Could you transcribe exactly the lines below, from the line with "Image resolution: width=1280" through the line with "Given: Toggle Match", and nothing else, leaving out the pictures?
** Opening Recorded information block **
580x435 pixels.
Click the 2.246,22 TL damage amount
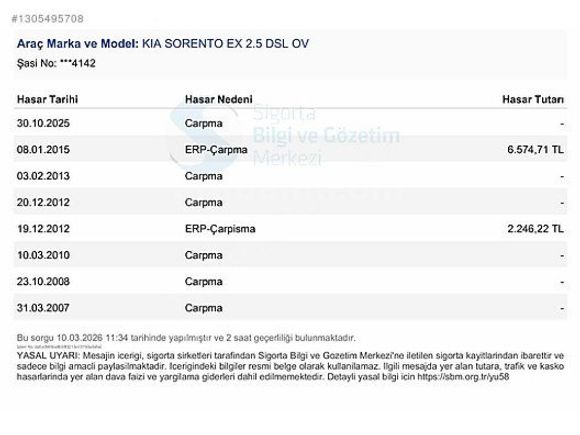tap(536, 229)
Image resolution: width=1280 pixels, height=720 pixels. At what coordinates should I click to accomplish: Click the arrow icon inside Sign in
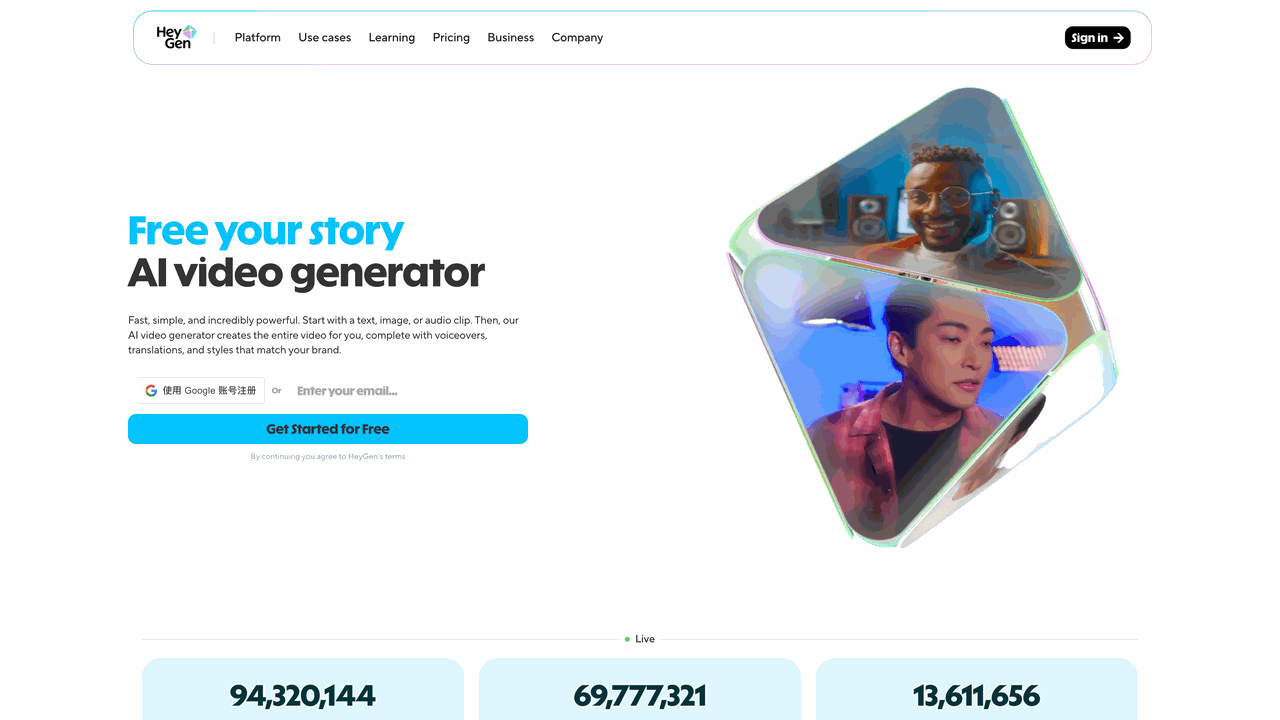coord(1119,38)
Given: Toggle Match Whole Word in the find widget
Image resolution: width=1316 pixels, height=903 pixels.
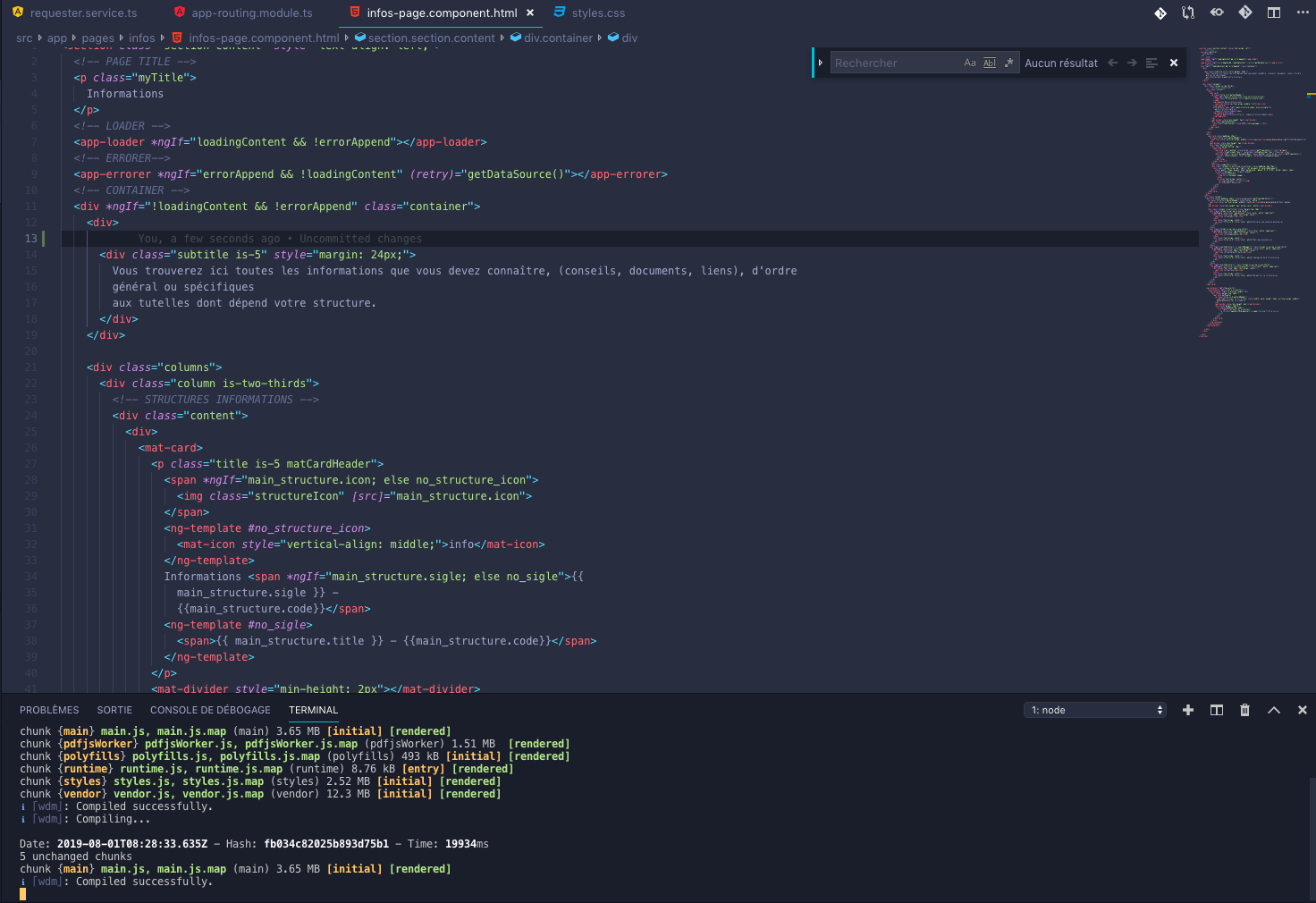Looking at the screenshot, I should pos(990,63).
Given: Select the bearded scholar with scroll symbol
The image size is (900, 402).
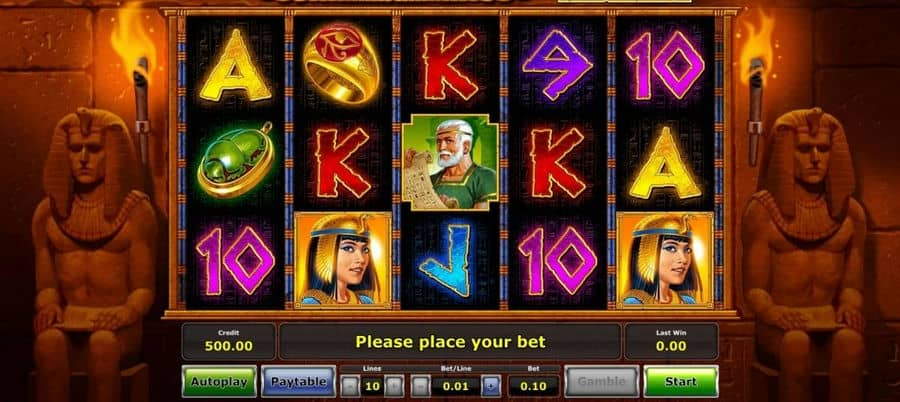Looking at the screenshot, I should pyautogui.click(x=449, y=163).
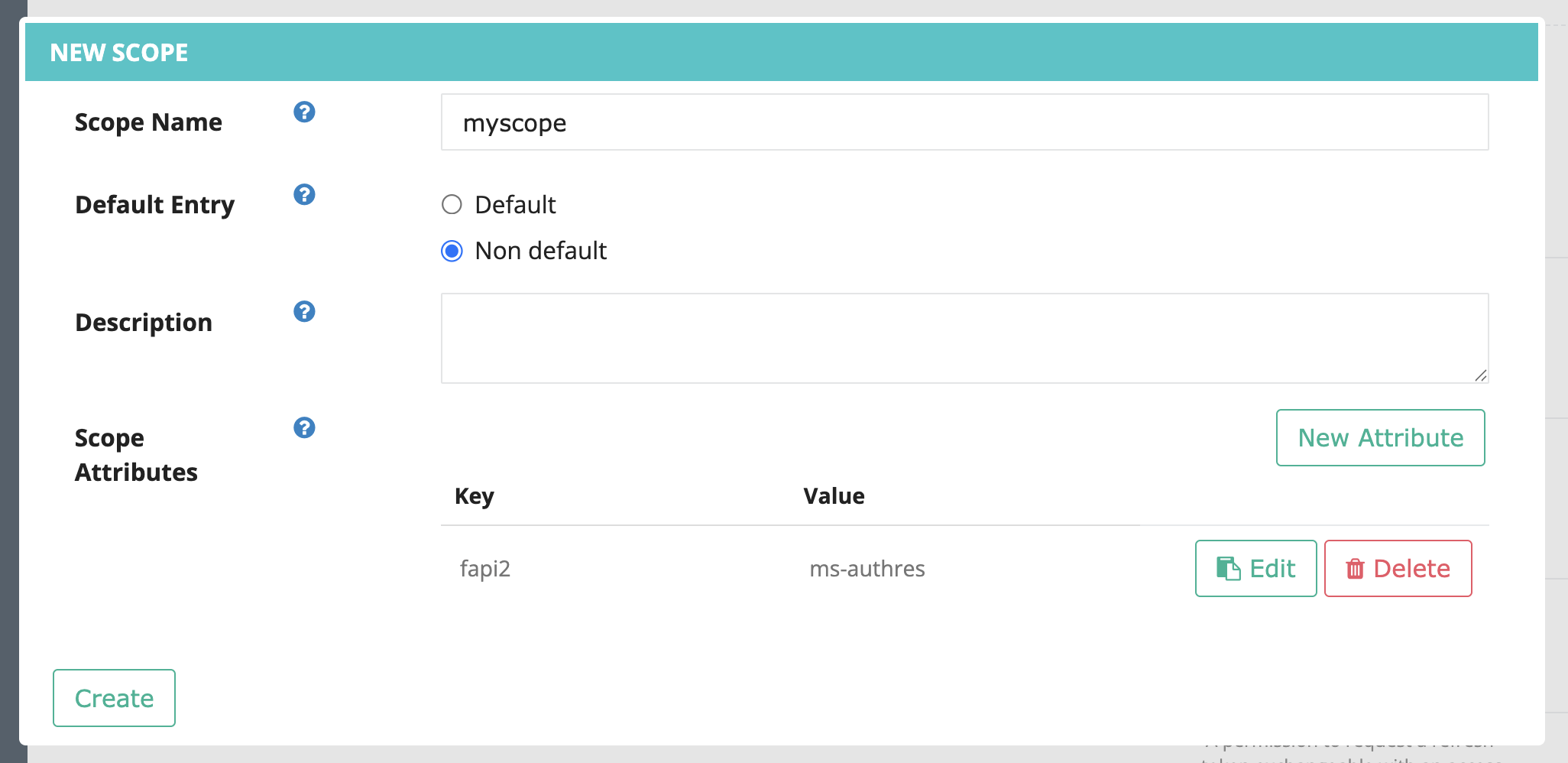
** Closing Recorded information block **
# Response box
Image resolution: width=1280 pixels, height=720 pixels. At what coordinates should I click to accomplish: Click the arrow icon inside Sign in
coord(1119,38)
Given: Toggle Match Whole Word in the find widget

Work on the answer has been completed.